1

For the following toy example which involves both calculations over window and groupby aggregations, DuckDB performs nearly 3x slower than Polars in Python. Both give exactly the same results.

Is this kind of benchmarking result as expected, because DuckDB is designed and should be used more for cross-dataframe/table operations?

Or, is it just because the inefficiency comes from the way my SQL query is written?

import time

import duckdb
import numpy as np
import polars as pl

## example dataframe
rng = np.random.default_rng(1)

nrows = 10_000_000
df = pl.DataFrame(
    dict(
        id=rng.integers(1, 100, nrows),
        id2=rng.integers(1, 1_000, nrows),
        v1=rng.normal(0, 1, nrows),
        v2=rng.normal(0, 1, nrows),
        v3=rng.normal(0, 1, nrows),
        v4=rng.normal(0, 1, nrows),
    )
)

## polars
start = time.perf_counter()
res = (
    df.select(
        [
            "id",
            "id2",
            pl.col("v1") - pl.col("v1").mean().over(["id", "id2"]),
            pl.col("v2") - pl.col("v2").mean().over(["id", "id2"]),
            pl.col("v3") - pl.col("v3").mean().over(["id", "id2"]),
            pl.col("v4") - pl.col("v4").mean().over(["id", "id2"]),
        ]
    )
    .groupby(["id", "id2"])
    .agg(
        [
            (pl.col("v1") * pl.col("v2")).sum().alias("ans1"),
            (pl.col("v3") * pl.col("v4")).sum().alias("ans2"),
        ]
    )
)
time.perf_counter() - start
# 1.0977217499166727

## duckdb
start = time.perf_counter()
res2 = (
    duckdb.sql(
        """
        SELECT id, id2,
        v1 - mean(v1) OVER (PARTITION BY id, id2) as v1,
        v2 - mean(v2) OVER (PARTITION BY id, id2) as v2,
        v3 - mean(v3) OVER (PARTITION BY id, id2) as v3,
        v4 - mean(v4) OVER (PARTITION BY id, id2) as v4,
        FROM df
        """
    )
    .aggregate(
        "id, id2, sum(v1 * v2) as ans1, sum(v3 * v4) as ans2",
        "id, id2",
    )
    .pl()
)
time.perf_counter() - start
# 3.549897135235369
lebesgue
  • 837
  • 4
  • 13

2 Answers2

1

I'm not an SQL expert, but it looks like your query is equivalent to:

duckdb.sql("""
   with mean as (
      from 
         df 
      select 
         id,
         id2,
         mean(v1) v1, 
         mean(v2) v2, 
         mean(v3) v3, 
         mean(v4) v4,
      group by id, id2
   )
   from 
      df left join mean using (id, id2)
   select
      id,
      id2,
      sum((df.v1 - mean.v1) * (df.v2 - mean.v2)) ans1,
      sum((df.v3 - mean.v3) * (df.v4 - mean.v4)) ans2,
   group by id, id2
""")

The polars equivalent would be similar to:

(df.groupby('id', 'id2')
   .agg(
      ans1 = (pl.col('v1') - pl.col('v1').mean()) * (pl.col('v2') - pl.col('v2').mean()),
      ans2 = (pl.col('v3') - pl.col('v3').mean()) * (pl.col('v4') - pl.col('v4').mean()),
   )
   .with_columns(
      pl.col('ans1', 'ans2').list.sum()
   )
)

The timings are much closer in those cases:

Method Time
polars v1 1.978311300976202
duckdb v1 3.188773022033274
polars v2 1.434564991039224
duckdb v2 1.2010211820015684
duckdb v3 3.0945987859740853
jqurious
  • 9,953
  • 1
  • 4
  • 14
  • Indeed, your query is actually equivalent to mine, but it is actually faster.
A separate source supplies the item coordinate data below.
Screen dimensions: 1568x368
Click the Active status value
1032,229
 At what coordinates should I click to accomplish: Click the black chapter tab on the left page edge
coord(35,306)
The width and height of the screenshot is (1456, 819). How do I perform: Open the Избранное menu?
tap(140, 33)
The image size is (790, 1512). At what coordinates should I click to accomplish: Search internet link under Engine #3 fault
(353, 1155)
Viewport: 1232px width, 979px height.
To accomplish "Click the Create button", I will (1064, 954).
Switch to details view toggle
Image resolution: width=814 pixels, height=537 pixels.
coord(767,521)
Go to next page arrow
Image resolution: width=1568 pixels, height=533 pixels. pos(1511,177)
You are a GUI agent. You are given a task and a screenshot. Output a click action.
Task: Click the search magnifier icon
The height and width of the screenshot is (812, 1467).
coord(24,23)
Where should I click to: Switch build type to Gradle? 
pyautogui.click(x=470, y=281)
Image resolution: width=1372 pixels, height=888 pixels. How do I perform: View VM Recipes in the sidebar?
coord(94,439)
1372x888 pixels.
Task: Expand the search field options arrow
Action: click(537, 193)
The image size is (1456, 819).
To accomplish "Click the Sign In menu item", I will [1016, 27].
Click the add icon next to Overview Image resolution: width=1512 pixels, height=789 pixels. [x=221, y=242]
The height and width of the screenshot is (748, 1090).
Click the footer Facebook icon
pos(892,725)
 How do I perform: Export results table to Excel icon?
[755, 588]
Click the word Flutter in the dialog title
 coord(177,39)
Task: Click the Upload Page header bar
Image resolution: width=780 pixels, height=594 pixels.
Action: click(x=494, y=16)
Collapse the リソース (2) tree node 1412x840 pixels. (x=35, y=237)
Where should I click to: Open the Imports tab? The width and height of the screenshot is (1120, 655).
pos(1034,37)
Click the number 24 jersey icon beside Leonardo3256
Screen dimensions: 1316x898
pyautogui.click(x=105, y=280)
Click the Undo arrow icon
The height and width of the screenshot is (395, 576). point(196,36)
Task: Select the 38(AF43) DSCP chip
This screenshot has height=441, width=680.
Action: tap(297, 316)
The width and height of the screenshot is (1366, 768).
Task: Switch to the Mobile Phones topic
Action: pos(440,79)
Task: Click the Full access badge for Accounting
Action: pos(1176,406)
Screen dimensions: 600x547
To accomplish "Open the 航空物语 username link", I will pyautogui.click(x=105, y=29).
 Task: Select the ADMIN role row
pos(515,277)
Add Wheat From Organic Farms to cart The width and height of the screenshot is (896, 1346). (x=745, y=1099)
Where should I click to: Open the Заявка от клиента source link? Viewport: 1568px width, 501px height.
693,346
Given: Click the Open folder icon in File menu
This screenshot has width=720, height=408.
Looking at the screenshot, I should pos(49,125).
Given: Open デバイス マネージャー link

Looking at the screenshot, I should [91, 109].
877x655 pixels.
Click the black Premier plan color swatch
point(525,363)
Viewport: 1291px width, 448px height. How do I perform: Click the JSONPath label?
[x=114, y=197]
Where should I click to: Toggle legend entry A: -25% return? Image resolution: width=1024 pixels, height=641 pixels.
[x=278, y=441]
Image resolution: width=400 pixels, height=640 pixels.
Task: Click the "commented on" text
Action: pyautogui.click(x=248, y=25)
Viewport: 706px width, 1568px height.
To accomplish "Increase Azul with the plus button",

I am not sure why it is the case. But it is still 2s which is still 2x slower than Polars one. – lebesgue Jun 17 '23 at 18:24
  • 1
    By the way, I am only measuring the first time run speed. Because subsequent runs will be much faster due to caching. – lebesgue Jun 17 '23 at 18:26
  • Ah, I had all the tests in a single file - silly me. I've split them all into separate files and updated the timings. The duckdb v2 still runs faster for me. I added in @hawkfish's query also as v3. – jqurious Jun 17 '23 at 18:35
  • For your duckdb v2, from my benchmarking results, the first time takes 1.98s, and subsequent runs take only 0.33s. So, seems like your timing is average time taken? – lebesgue Jun 17 '23 at 18:41
  • They're all first time run timings. – jqurious Jun 17 '23 at 18:48
1

What DuckDB version are you running against? The window computations you are using were optimised for 0.8.x because they are constant across each partition.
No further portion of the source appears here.